Exercise aim
Search the entries below for the word "computer" and copy every line where it appears.

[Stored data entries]
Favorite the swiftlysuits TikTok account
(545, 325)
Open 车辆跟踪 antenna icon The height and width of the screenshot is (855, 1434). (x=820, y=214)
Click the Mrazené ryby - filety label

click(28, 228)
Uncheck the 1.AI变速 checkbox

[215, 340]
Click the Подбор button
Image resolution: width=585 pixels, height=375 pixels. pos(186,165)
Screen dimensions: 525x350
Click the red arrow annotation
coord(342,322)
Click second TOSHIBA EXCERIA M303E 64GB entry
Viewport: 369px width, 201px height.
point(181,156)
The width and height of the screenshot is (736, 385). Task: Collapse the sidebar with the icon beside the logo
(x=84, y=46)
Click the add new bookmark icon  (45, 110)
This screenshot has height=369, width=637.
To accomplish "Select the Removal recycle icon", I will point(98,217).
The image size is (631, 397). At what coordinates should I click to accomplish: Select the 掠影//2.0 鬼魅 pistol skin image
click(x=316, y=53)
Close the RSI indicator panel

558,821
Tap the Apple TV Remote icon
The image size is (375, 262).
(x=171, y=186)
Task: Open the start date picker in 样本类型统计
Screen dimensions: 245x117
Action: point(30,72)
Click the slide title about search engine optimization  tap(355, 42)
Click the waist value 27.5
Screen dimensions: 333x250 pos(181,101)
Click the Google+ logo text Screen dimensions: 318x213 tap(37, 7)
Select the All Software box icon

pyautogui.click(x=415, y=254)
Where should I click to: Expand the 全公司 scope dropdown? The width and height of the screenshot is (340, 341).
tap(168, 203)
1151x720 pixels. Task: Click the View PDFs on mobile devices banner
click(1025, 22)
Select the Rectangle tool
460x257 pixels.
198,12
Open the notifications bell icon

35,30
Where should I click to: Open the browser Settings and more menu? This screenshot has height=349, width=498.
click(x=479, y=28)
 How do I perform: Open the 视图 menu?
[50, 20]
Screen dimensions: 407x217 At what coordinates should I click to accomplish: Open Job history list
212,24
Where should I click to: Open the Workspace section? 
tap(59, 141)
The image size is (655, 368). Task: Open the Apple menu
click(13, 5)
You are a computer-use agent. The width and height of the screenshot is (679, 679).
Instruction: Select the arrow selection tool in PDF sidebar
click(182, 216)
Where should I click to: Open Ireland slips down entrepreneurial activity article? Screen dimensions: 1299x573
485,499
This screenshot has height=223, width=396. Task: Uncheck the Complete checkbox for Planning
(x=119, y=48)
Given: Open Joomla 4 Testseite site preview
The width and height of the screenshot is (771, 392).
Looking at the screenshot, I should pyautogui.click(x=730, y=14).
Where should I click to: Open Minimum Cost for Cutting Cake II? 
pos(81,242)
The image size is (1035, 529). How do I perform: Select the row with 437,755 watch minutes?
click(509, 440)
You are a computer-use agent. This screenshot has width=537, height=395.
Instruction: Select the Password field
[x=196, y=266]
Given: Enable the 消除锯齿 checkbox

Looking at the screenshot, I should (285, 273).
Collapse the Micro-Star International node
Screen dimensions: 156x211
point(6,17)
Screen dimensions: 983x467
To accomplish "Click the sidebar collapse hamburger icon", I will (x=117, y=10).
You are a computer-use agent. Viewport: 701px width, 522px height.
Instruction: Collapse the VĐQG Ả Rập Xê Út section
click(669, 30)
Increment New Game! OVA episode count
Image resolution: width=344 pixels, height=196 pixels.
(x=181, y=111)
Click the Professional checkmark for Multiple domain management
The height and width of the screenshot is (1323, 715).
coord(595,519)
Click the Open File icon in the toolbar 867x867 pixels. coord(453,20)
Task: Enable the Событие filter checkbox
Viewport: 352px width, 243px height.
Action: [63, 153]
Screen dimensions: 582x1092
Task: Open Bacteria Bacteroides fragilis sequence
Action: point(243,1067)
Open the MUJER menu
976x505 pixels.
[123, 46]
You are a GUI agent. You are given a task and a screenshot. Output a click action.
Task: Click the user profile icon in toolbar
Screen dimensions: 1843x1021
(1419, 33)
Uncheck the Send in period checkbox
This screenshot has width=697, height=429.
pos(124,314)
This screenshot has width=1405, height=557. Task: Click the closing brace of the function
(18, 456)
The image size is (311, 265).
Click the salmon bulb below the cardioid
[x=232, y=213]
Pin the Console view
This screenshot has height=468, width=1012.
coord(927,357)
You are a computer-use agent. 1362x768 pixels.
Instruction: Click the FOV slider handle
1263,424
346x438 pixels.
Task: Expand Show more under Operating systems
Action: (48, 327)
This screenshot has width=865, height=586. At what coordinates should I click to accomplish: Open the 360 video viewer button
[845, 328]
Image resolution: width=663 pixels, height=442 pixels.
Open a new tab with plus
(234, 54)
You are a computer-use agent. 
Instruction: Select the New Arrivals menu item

Answer box
You are a computer-use agent. The width and height of the screenshot is (679, 679).
You are a computer-use agent. This screenshot has width=537, height=395.
You are a computer-use agent. Viewport: 701px width, 522px height.
You are a computer-use agent. 1362x768 pixels.
You are a computer-use agent. 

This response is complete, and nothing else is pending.